While some services did a great job of getting the sound of Harry's voice just right, they struggled to capture the variable pacing and rhythm of human speech. Others did a great job of mimicking the natural inflections of another person's speech but struggled to ensure that Harry's voice sounded just right.
Despite all of these limitations, we can be reassured that for now, the magic of human speech remains uniquely human.
What about workflows? While it may seem like a time-saving solution, the reality is that you'd still need to write podcast scripts, and human input in the form of recorded voiceovers would still be required in the case of speech-to-speech conversion.
Furthermore, the inconsistency of AI-generated output would require multiple takes of the same script, leading to added editing time and effort. However, for a high-stakes production where every minute is precious, the idea of leveraging AI may indeed make sense—as long as the investment (both in time and money) justifies the eventual outcome.
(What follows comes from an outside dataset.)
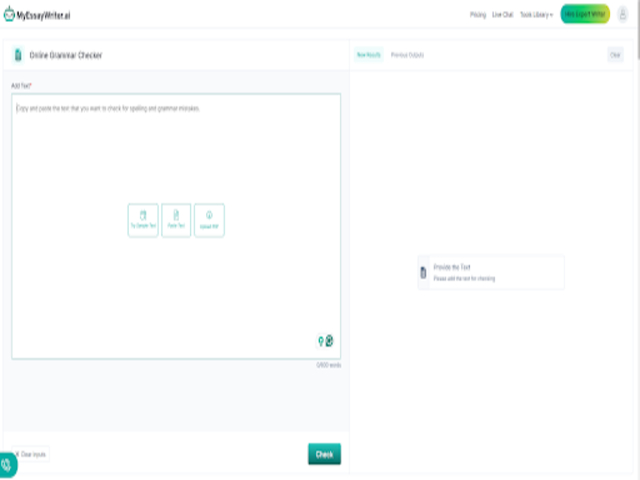
Task: Click the Provide the Text clipboard icon
Action: 424,272
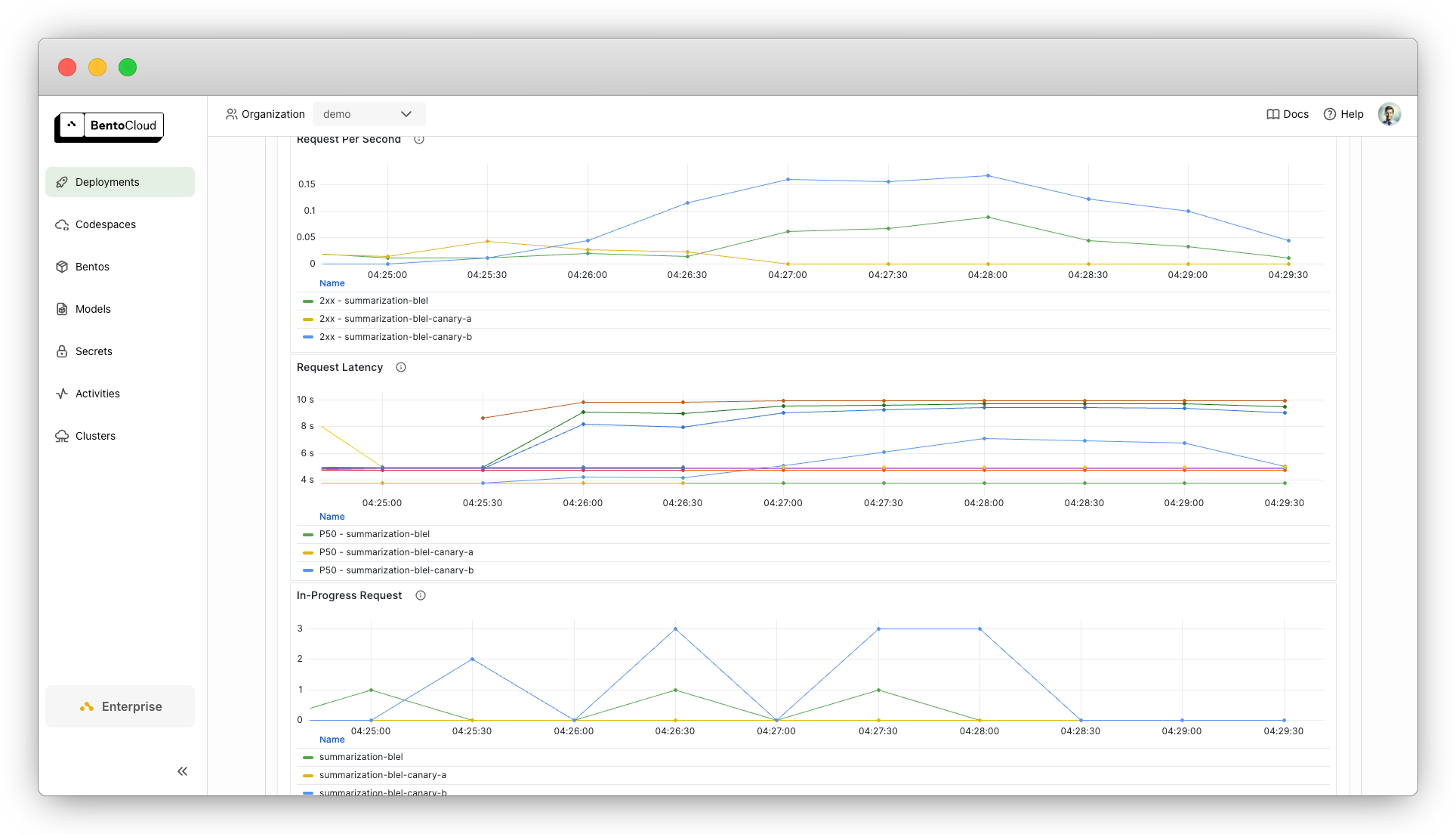Open Secrets via the lock icon
Viewport: 1456px width, 834px height.
[62, 351]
The Future of AI-Powered Podcast Production
I see huge potential for a game-changing addition to any show: a robot co-host or AI cast member. Imagine the buzz and entertainment value it could bring! However, this isn't without its challenges. One major concern is how to make the conversation between humans and AI sound natural.
And let's not forget the need to clearly communicate to listeners that the voice they hear is AI-generated. Security of the scripts and ideas fed into these massive learning models is also a pressing issue.
These exciting challenges represent the tip of the iceberg for this evolving technology. It's worth considering that there may be even more exciting applications for AI in the podcasting world beyond just voice.
As podcasters, we all know that time is precious. That's why services like GPT-4 have the potential to revolutionize the way we work. If you could save a few hours on research, guest preparation, and other tasks, you'd have more time to focus on the exciting parts of podcasting.
However, while AI technology can be a huge help, we must remember that human connection is at the heart of what makes podcasts so special. No algorithm can fully replicate the magic of a genuine human connection with our listeners. So as we embrace new tools and technologies, let's never forget why we fell in love with podcasting in the first place.